Return the entire listing exactly, leaving nothing out.

□ □ □ □ □ □ □

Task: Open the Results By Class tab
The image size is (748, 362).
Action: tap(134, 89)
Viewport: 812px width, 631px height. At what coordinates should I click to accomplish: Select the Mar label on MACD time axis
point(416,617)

□ □ □ □ □ □ □

# Solution for this problem:
Task: Open the Results By Class tab
The image size is (748, 362).
Action: tap(134, 89)
Viewport: 812px width, 631px height. At what coordinates should I click to accomplish: Select the Mar label on MACD time axis
point(416,617)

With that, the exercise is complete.